In a pair of successful proof-of-concept demonstrations, the Marine Corps integrated a Marine air-ground task force's primary air surveillance radar with the Navy's cooperative engagement capability (CEC) system to cue ships at sea.
The demos strengthen the Corps' case for buying CEC systems, but they also raise provocative questions about exactly how the Corps would employ it-and whether evolving Marine Corps aviation command-and-control doctrine has something to teach the other services.
Cooperative engagement enables participating ships, aircraft, and ground units to share a composite picture of target tracks compiled from the sensor data available among them. The Navy's system will go on Aegis cruisers and destroyers, aircraft carriers, and amphibs (LHDs, LHAs, LSDs, and LPD-17s). E2C aircraft are getting an airborne variant.
The demonstrations were part of the annual all-service combat identification exercise held 1-12 September near Gulfport, Mississippi, and during a 16 September fire exercise at Eglin Air Force Base, Florida. The Marine team consolidated the early-development 10,000-pound CEC system into three Humvees, hooked it to the Corps' TPS-59 airdefense radar, and exchanged track data with the Aegis cruiser Cape St. George (CG-71) on station about 30 miles offshore. The Marine site cued the cruiser with target-quality data on an airborne contact 170 nautical miles from the ship.
At Eglin, the system linked with the TPS-59 and again exchanged targeting data with the Cape St. George. The data then were passed to a "HumRAAM"-a Humvee fitted with advanced medium-range air-to-air missiles (AMRAAMs)-and to a Marine Avenger air-defense vehicle (a Humvee armed with ground-to-air Stingers). Using the cooperative targeting data, the Marines successfully fired one AMRAAM and two Stingers.
The tests validated the Corps' ability to use CEC for its primary mission: target engagement. The Marines, though, expect the system to provide far more than targeting.

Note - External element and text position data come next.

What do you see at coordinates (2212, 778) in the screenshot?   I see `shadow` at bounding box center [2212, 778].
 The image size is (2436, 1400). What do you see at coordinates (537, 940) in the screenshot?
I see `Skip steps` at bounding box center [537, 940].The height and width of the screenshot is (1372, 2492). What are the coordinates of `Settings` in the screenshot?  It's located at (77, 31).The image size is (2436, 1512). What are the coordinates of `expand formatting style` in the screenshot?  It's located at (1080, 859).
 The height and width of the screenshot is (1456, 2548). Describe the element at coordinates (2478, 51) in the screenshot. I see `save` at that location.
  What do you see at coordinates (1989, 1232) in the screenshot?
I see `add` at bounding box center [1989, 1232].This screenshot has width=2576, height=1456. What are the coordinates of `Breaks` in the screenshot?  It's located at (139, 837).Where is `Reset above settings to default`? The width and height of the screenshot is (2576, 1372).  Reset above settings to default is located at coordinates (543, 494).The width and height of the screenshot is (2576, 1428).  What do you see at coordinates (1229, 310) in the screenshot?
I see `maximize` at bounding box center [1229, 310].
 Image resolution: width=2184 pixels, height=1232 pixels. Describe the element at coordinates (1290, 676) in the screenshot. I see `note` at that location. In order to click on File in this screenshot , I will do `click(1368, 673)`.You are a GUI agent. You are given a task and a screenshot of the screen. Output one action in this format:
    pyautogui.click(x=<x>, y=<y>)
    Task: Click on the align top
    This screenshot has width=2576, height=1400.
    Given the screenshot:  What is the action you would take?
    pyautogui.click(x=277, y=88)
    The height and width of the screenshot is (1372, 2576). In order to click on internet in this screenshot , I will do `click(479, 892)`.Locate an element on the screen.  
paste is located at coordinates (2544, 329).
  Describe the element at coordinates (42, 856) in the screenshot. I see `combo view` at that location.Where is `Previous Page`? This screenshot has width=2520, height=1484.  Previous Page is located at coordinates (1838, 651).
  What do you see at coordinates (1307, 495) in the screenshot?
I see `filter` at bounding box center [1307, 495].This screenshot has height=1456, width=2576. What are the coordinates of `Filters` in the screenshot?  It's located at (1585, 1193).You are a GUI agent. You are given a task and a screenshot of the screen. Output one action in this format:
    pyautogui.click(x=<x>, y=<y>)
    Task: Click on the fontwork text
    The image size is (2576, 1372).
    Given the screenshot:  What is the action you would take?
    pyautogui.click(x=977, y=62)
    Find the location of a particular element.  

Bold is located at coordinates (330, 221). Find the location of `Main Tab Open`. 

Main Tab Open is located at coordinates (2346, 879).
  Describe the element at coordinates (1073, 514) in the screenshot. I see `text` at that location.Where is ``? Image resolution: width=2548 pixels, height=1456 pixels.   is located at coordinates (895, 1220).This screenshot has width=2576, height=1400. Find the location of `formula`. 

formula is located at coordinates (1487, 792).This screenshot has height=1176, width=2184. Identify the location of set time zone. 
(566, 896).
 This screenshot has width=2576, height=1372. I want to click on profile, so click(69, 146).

The benefits to the Navy of a Marine Corps targeting capability are clear. Marine tactical air operations centers and early warning sites in]and could provide early cruise-missile warnings for Navy ships offshore. The Marines could provide the ships with fire-control quality data, permitting them to launch defensive weapons. Conversely, the system could cue Navy ships to engage threat missiles targeting Marine forces ashore, which lack long-range defense against tactical ballistic missiles, and, with the decommissioning of their Hawk missile battalions-a long-simmering controversy within the Corps-also will be vulnerable to short-range missiles.
How relevant will CEC be as Marine Corps units move 100-150 miles inland? The TPS-59, the Marines' only CEC-capable radar, does not operate with troops at the forward edge of the battle area. Will the Marines get other sensors?
Lieutenant Colonel Jim Barrett, air defense and command-and-control requirements officer at the Marine Corps Combat Development Command, says that the Corps intends to dovetail the fielding of the cooperative engagement system with its development of a common aviation command-and-control system, an integrated hardware and software architecture that will replace the many current "stovepipe" systems. Integrating the CEC's common track picture with the new system, he says, will enhance the Corps' ability to control all tactical air operations.
Meanwhile, CEC is expected to serve as the foundation for development of a joint composite tracking network to provide sensor-to-shooter targeting data to Air Force, Army, and Marine Corps weapon systems. It also will be the baseline for a single integrated air picture for higher-echelon planning. Marines are honing their command-and-control skills to tighten their relationship with the Navy. Headquarters Marine Corps has directed that the new command-and-control system must be compatible functionally with Navy processes. Navy-Marine Corps teaming for littoral operations dictates compatibility with the Navy procedures during ship-to-shore movements. Once ashore, the Corps must be interoperable with the Air Force's theater battle-management system, particularly the contingency theater autonomous planning system (CTAPS) subset, which prescribes air-tasking order procedures. "If we're not compatible, we don't play," says a senior Marine official.
All the services' systems are required to be compliant with the Defense Department's Defense Information Infrastructure Common Operating Environment. CEC will enhance the Corps' role in joint air defense-but also underlines the urgency of the Marine requirement to bridge Air Force and Navy command-and-control systems. Meanwhile, it frames the debate more sharply regarding the scope of all-service integration of command and control and about the degree to which "jointness" may be possible.